The third prominent freshman is Goodwin, who did his best while rotating in at point guard to fill in for regular starter Ryan Harrow, who is experiencing fatigue that may be as mild as a flu or as serious as mononucleosis, blood tests pending. But Goodwin’s real flashes of brilliance came on the dribble drive, when he broke down slower defenders and displayed the kind of unfair athleticism that lets him jam over giants like Mason Plumlee.
So why did Kentucky lose? First, there was Seth Curry. Second, as Calipari pointed out, the Wildcats are too young to realize that a few 90-second letdowns can sabotage the whole affair. Third, they really, really missed Ryan Harrow. Fourth, Duke’s team defense, led by Ryan Kelly, shut down Kyle Wiltjer. Fifth, and not least, they can blame the uneven but ultimately effective performance by the rest of the Duke team. March could find both teams in very different places, but for now, the Blue Devils had just enough to survive.

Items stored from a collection
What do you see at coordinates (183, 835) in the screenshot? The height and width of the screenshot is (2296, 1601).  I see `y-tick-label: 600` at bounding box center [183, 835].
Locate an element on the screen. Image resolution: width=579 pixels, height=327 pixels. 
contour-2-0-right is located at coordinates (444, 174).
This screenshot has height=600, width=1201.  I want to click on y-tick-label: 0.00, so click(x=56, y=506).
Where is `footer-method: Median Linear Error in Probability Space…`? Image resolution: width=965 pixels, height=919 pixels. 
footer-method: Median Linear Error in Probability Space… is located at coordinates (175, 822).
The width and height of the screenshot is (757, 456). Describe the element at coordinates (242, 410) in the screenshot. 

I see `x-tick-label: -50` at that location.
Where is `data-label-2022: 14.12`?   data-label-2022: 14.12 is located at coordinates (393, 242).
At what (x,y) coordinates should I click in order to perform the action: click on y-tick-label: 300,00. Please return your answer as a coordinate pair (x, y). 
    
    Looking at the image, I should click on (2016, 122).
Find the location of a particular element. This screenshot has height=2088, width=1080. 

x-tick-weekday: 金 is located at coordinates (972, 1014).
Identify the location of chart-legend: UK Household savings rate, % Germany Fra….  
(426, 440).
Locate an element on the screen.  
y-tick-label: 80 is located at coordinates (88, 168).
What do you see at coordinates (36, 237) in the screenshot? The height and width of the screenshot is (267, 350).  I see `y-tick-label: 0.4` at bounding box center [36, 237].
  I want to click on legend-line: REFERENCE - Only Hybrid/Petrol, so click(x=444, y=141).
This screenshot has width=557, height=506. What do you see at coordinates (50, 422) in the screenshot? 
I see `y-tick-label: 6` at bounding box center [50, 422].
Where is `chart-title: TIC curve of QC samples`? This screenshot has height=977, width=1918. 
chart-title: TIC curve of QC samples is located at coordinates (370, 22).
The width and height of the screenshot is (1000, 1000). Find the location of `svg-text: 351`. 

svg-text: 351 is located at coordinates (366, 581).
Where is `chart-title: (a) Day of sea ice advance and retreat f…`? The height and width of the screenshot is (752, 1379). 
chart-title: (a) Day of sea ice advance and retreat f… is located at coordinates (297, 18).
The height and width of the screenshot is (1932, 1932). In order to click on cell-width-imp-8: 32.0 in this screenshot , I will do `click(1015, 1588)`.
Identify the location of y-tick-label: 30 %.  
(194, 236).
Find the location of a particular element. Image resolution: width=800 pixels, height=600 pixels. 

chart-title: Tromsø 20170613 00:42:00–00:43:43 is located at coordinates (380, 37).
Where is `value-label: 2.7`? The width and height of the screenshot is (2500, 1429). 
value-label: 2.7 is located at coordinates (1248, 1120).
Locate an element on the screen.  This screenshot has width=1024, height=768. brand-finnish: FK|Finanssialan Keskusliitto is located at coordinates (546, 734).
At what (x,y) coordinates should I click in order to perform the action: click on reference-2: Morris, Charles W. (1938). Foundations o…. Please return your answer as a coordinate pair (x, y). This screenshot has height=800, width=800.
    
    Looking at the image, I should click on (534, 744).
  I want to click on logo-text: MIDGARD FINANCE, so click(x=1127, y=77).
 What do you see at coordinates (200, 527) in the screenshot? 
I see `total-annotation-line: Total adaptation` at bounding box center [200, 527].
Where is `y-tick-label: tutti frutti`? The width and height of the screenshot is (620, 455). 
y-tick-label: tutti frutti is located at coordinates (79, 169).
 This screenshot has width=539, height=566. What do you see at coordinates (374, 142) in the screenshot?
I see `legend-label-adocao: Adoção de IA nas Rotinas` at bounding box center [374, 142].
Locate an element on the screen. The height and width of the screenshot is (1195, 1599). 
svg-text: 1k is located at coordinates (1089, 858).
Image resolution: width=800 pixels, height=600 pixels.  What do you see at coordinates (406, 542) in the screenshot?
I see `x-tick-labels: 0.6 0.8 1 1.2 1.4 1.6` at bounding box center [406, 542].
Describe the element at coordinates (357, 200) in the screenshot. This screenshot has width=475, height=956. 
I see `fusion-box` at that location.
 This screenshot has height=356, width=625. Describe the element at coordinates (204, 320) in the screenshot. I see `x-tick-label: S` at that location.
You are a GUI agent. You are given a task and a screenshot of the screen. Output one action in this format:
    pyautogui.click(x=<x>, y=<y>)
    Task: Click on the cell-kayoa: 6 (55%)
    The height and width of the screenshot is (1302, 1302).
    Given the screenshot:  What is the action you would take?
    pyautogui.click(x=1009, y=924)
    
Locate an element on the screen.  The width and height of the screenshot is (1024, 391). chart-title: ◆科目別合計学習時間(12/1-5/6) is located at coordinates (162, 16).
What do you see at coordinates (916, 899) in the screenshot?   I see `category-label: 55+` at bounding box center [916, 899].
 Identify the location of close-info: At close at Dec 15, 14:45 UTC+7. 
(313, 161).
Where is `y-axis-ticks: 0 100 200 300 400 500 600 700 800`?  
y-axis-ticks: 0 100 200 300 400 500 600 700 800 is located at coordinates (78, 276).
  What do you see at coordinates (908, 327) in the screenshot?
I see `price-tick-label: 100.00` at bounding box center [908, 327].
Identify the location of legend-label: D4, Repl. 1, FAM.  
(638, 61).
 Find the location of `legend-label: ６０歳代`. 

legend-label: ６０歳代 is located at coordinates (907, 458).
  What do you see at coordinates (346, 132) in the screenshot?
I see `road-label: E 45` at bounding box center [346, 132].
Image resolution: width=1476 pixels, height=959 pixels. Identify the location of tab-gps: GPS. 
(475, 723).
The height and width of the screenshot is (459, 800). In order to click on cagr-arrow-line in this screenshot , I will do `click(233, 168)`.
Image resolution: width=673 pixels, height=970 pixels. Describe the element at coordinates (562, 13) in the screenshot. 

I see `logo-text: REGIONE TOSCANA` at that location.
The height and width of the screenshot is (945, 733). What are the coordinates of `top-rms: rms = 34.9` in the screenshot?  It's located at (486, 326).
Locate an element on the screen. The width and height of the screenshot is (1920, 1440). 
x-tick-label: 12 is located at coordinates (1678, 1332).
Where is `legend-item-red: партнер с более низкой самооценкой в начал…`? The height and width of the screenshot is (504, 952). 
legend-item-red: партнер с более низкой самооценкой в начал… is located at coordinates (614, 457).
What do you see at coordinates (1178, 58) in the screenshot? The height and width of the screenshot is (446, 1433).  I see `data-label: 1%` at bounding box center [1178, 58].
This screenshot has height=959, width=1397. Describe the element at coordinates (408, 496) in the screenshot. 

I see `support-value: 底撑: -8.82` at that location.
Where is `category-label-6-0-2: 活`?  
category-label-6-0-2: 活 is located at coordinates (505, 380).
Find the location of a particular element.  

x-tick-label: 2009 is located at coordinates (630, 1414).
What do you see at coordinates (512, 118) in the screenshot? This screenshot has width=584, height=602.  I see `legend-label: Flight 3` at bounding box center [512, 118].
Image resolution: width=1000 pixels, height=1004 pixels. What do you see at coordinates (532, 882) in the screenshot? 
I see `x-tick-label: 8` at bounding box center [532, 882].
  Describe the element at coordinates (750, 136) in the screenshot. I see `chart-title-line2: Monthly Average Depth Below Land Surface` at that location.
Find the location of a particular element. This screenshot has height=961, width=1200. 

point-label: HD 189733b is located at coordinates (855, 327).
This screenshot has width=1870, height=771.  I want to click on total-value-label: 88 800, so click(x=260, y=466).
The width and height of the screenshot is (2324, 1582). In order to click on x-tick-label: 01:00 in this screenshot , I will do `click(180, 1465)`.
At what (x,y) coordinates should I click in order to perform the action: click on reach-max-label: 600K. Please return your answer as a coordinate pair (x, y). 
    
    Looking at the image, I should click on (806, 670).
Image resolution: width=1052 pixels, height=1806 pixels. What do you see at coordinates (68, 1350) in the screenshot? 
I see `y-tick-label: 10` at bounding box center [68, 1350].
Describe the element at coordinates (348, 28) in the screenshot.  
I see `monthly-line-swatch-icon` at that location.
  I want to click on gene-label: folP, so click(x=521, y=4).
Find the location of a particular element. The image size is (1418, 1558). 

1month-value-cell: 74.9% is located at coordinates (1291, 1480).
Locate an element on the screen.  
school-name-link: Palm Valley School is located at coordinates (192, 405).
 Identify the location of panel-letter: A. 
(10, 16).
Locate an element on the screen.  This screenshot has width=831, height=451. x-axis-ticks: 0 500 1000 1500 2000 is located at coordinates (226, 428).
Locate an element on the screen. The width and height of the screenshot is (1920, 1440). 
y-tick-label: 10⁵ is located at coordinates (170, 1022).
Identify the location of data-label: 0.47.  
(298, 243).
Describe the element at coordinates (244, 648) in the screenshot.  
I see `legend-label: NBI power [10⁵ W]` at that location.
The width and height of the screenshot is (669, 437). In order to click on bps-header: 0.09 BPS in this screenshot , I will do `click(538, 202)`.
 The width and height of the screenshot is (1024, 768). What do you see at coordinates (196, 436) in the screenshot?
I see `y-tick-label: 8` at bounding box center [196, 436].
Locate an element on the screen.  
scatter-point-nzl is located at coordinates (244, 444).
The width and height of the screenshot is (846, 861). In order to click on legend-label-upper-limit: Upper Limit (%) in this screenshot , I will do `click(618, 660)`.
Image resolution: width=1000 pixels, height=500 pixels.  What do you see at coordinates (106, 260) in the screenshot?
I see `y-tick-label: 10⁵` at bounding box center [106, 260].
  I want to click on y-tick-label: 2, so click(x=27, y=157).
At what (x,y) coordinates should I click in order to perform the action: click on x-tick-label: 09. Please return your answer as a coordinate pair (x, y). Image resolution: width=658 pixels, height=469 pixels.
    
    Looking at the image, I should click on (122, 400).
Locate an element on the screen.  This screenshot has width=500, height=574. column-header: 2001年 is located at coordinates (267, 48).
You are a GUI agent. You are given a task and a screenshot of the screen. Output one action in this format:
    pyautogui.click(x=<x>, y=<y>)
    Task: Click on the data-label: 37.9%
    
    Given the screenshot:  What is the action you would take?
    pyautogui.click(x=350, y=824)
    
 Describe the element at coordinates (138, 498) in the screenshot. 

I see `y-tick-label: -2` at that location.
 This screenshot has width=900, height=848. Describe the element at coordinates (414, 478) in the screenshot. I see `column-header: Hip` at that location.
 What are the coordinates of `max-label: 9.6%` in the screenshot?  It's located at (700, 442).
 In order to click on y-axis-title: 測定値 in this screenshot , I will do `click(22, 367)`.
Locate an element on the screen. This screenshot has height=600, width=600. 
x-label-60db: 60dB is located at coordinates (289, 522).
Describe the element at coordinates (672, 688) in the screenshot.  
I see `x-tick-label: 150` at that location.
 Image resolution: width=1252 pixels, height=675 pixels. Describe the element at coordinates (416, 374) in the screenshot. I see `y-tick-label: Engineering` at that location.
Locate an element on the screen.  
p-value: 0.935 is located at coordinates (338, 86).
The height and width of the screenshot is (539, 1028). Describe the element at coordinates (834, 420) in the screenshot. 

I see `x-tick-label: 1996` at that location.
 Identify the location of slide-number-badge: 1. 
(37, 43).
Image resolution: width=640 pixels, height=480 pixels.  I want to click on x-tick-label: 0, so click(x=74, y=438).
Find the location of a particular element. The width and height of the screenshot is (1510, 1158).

### Exercise brief
Name every person mentioned in the game recap, in the order they first appear. This material comes from a separate source.

### Solution to the exercise
Goodwin, Ryan Harrow, Mason Plumlee, Seth Curry, Calipari, Ryan Kelly, Kyle Wiltjer